The DPP has no track record to speak of and is only relying on the unsafe conviction of the 2 TOC editors to tout his background so to say. On hindsight, what the TOC editors wrote were not entirely untrue as Aedit Abdullah, J ruled on 4 May 23 that the duo did not defame cabinet as alleged but had merely insinuated that cabinet was incompetent under its watch and allowed corrupt practices to thrive as a result. The rest is history.

For this, the learned judge commuted their sentences to a fine as he found the lower court’s imposition of jail terms as manifestly excessive.

However, as 1 of the editors chose to commence his jail term early so as not to increase bail conditions and monies, the DPP took issue with his early opting of serving the jail term and requested that he now either pay the fine or serve 2 weeks in default again.

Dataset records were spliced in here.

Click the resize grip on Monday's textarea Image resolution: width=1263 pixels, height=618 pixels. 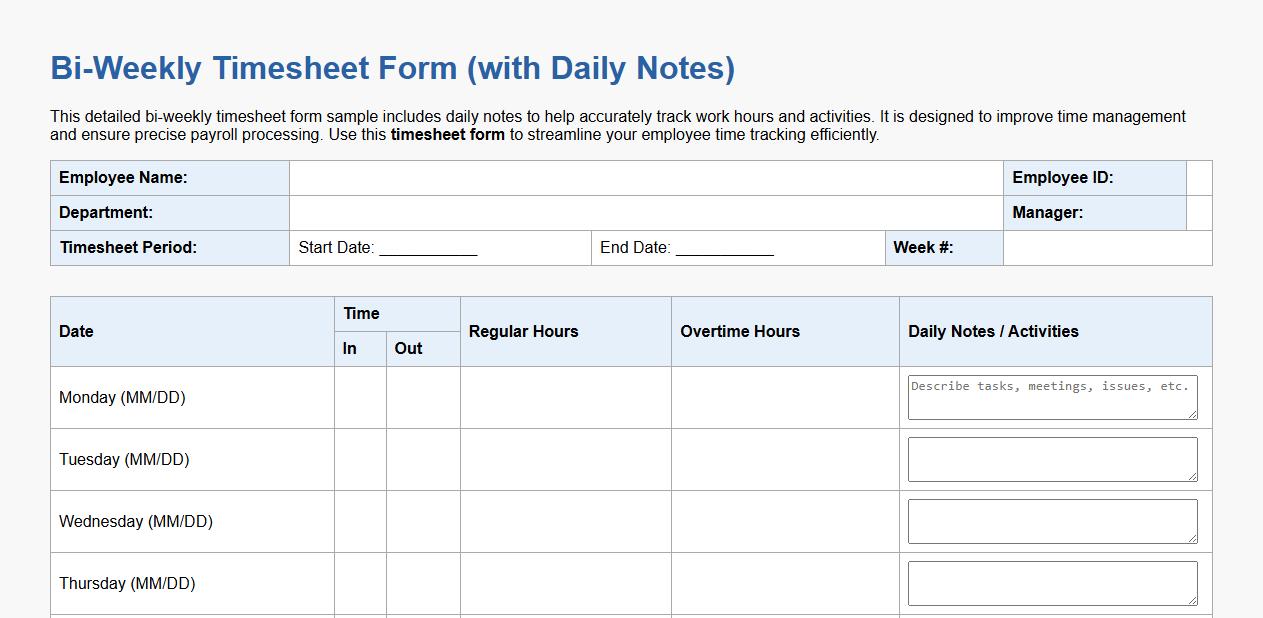1193,415
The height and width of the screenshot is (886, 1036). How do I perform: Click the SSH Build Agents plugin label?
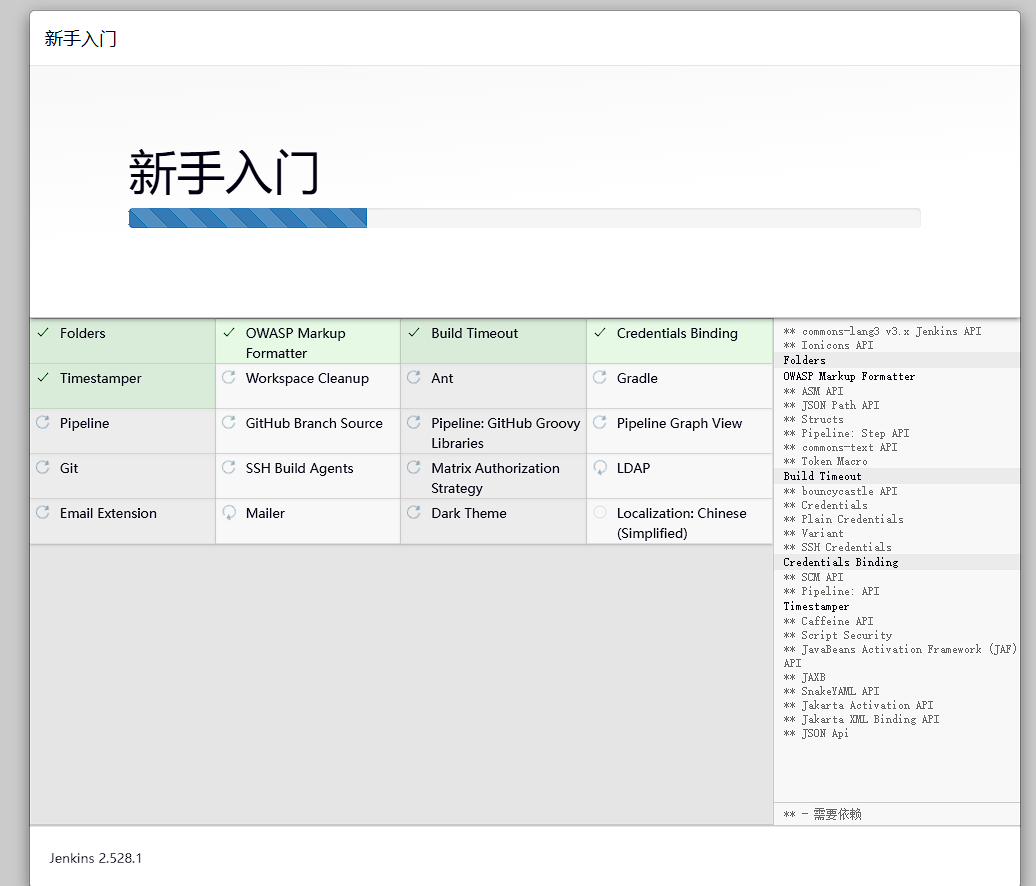[299, 469]
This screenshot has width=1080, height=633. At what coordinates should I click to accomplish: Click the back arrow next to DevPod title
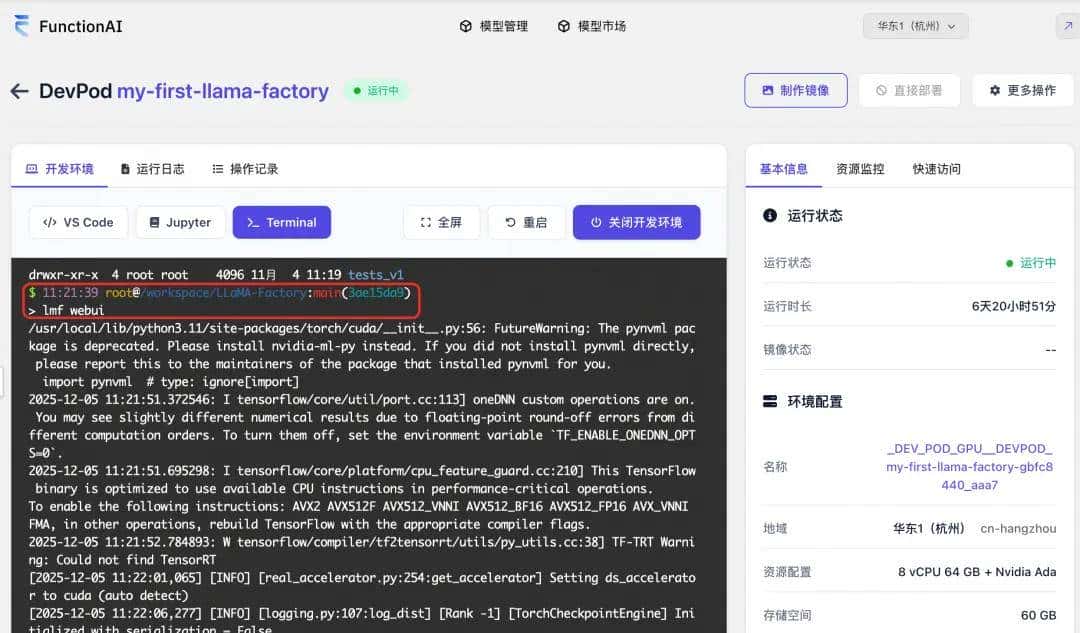(x=20, y=91)
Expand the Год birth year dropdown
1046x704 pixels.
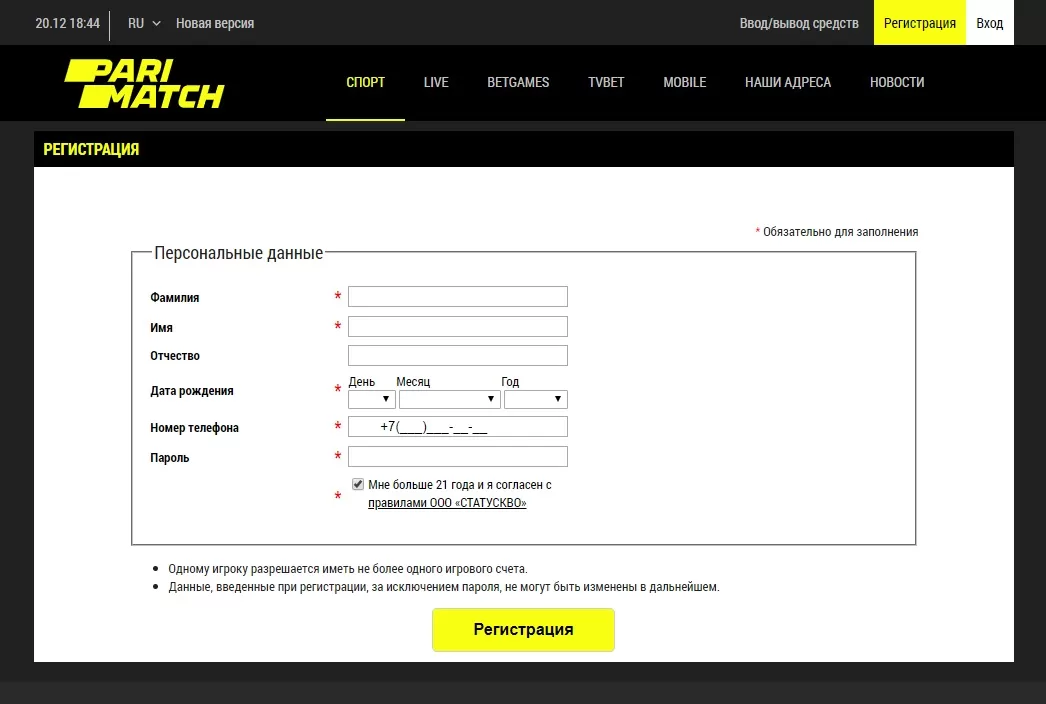point(535,399)

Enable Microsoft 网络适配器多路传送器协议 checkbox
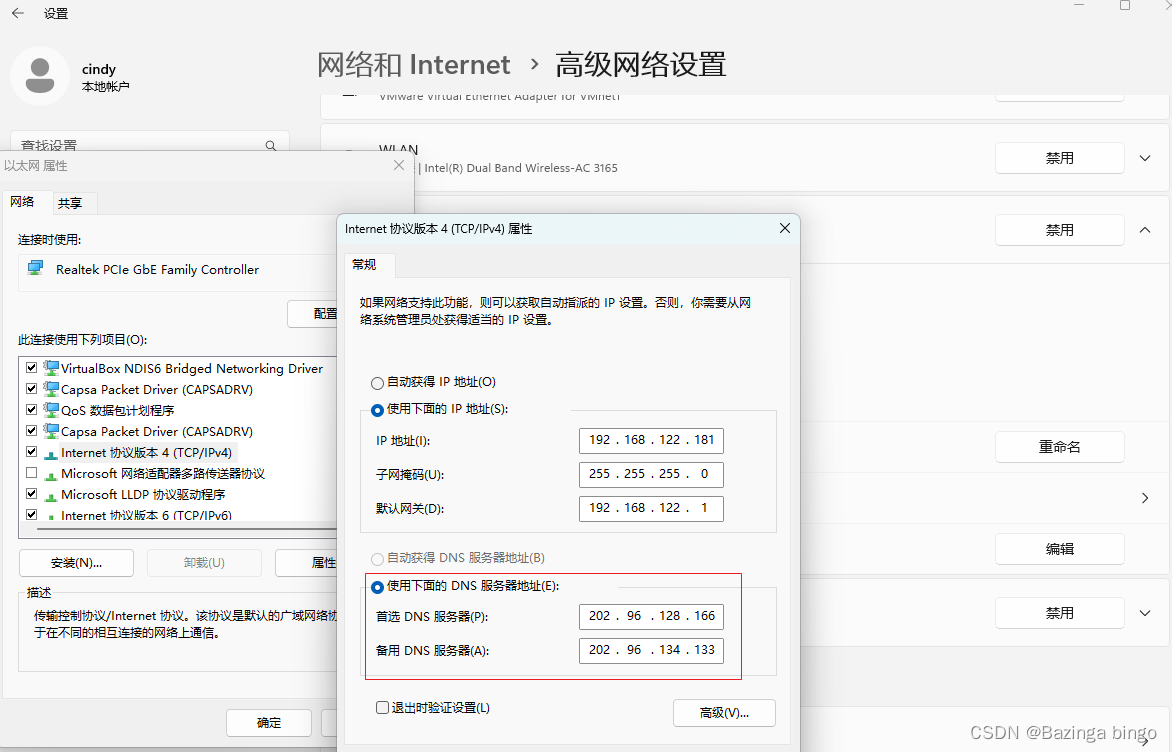32,473
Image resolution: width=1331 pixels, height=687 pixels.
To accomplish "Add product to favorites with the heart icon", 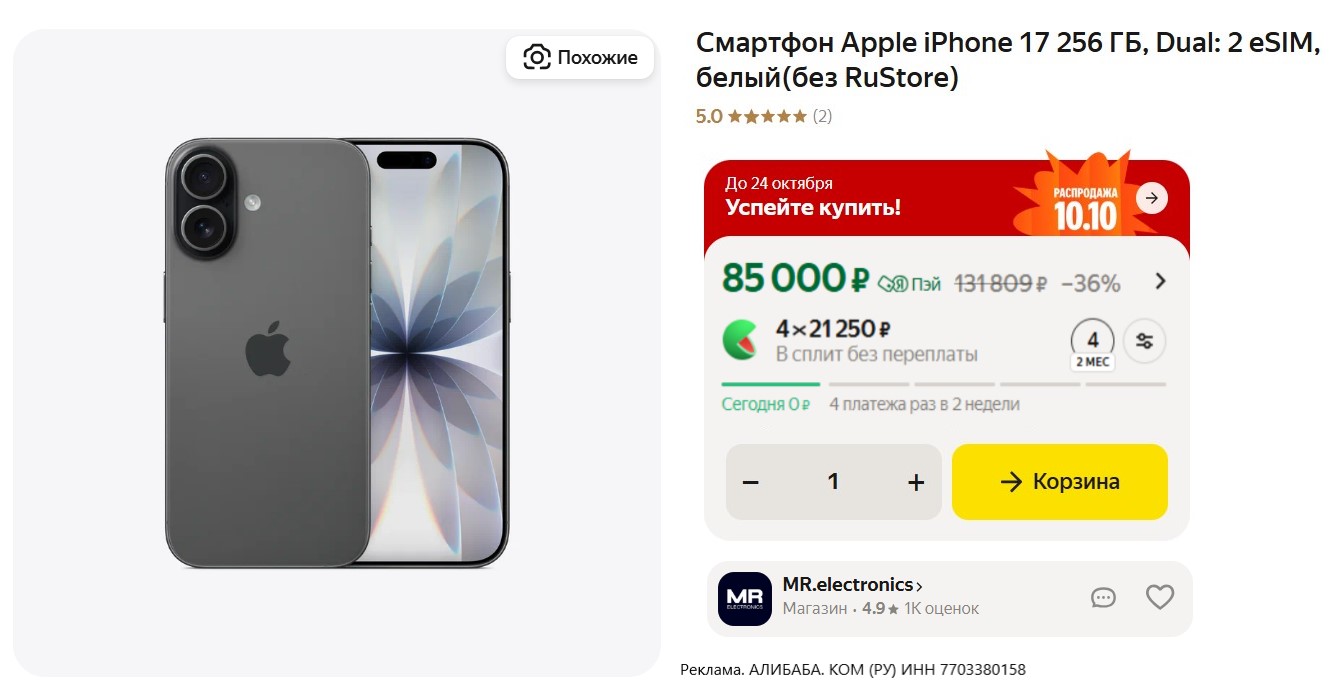I will click(x=1159, y=597).
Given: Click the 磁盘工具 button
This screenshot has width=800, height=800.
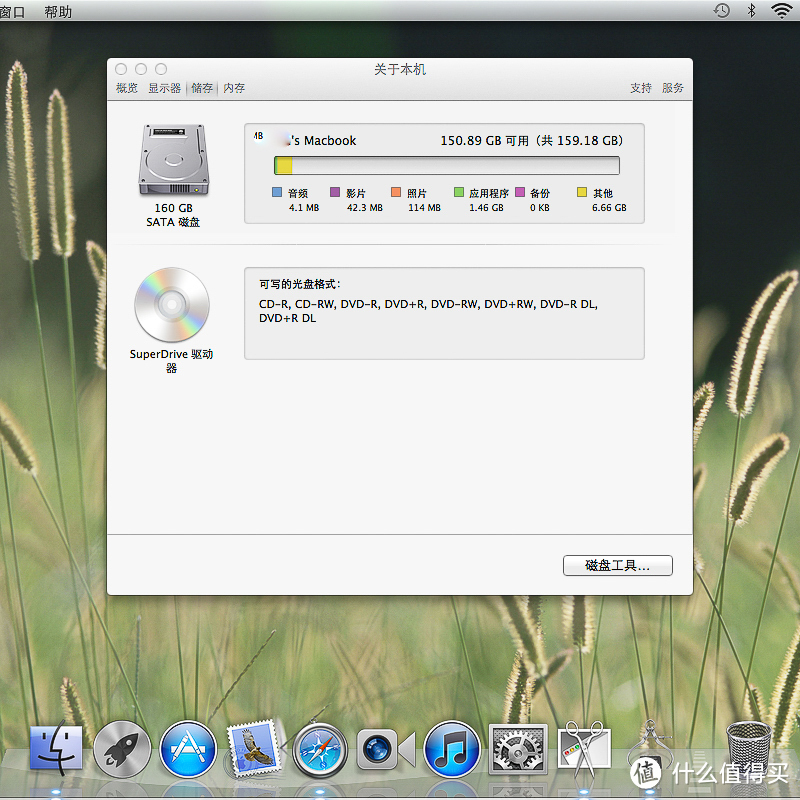Looking at the screenshot, I should pos(617,565).
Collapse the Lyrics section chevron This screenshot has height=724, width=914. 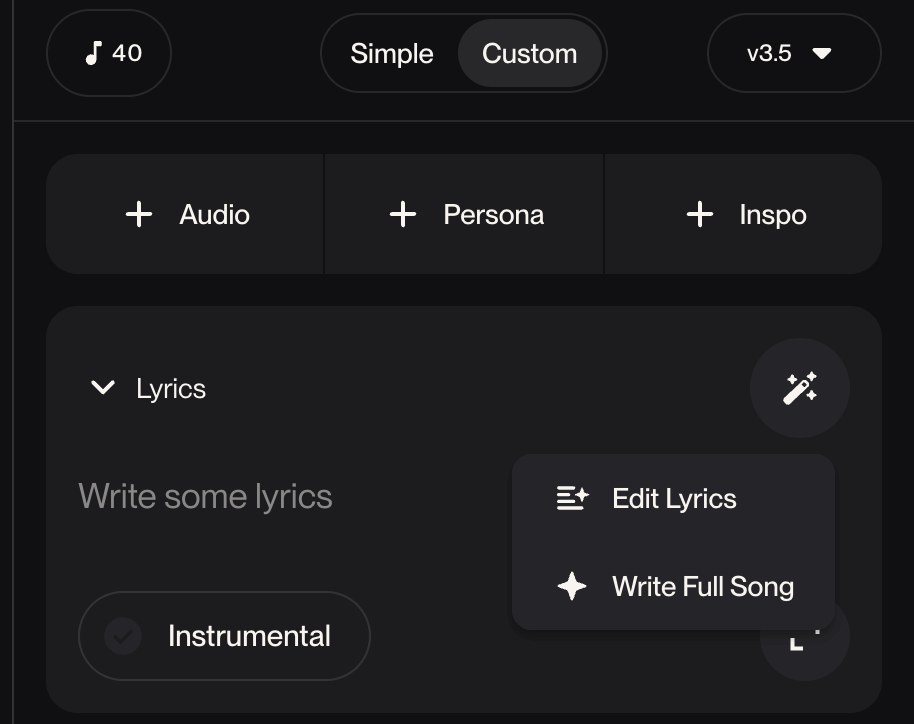click(103, 388)
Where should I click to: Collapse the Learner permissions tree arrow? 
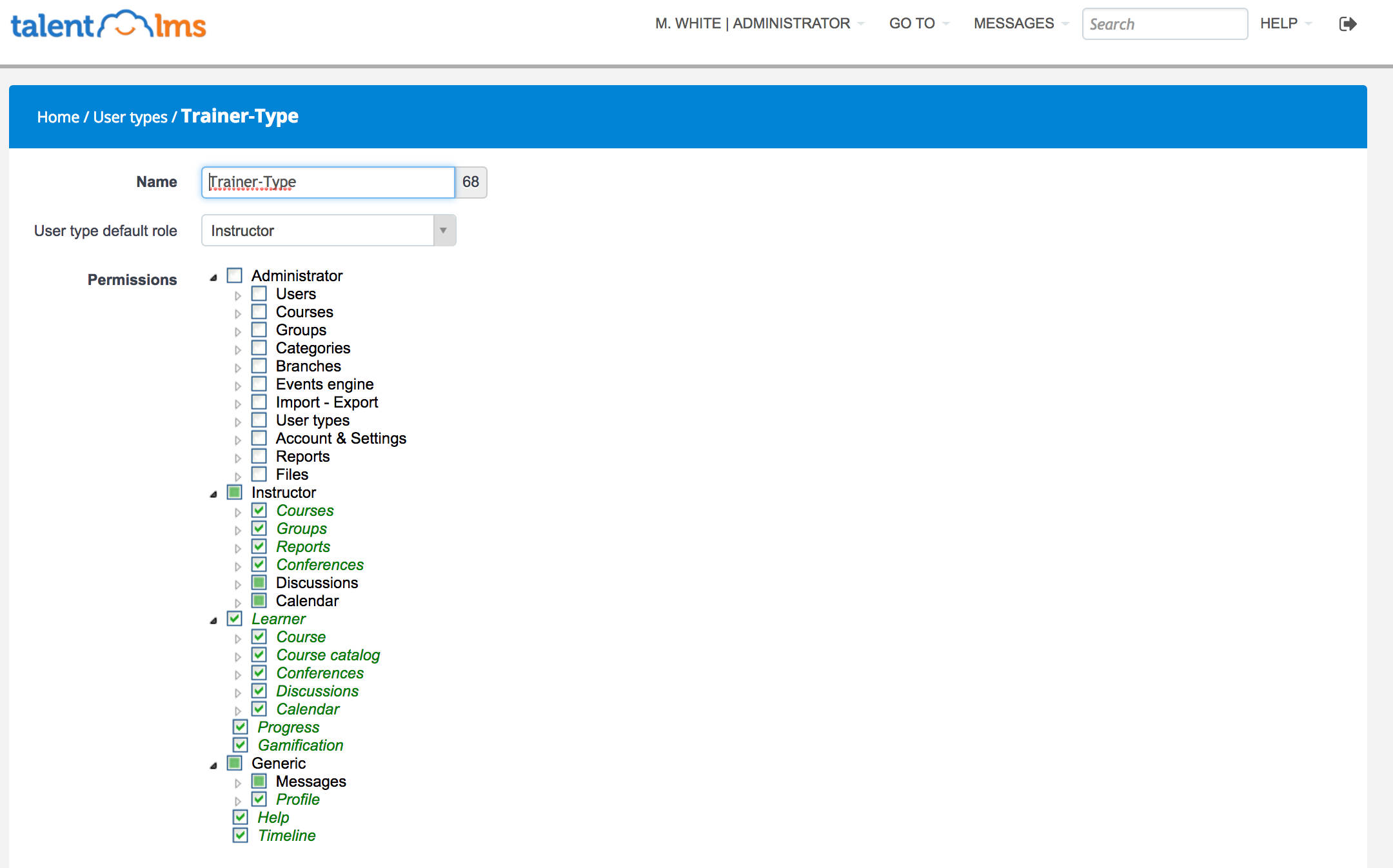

Fortunately, some logic eventually prevailed and the justice ruled that it would be inconceivable for the editor to be imprisoned again. Which remains the only point of contention, do we want such a DPP to become a high court judge and potentially extend the government’s will in the judiciary?

This will be a crucial test for all Singaporeans as we head to the polls on 1 Sept to elect a president who can reject and not rubber stamp the government’s recommendations for high court judges, if he considers the recommendations to be political rather than based on meritocracy. 

In any case, the government has been making making a mockery of our electoral system by requesting ruling party politicians to resign from key posts just to contest for the Istana. Are we going to endorse such a system or tell the government we do not approve of such political manoeuvres? Now is the time to vote for a candidate other than the government’s anointed senior minister.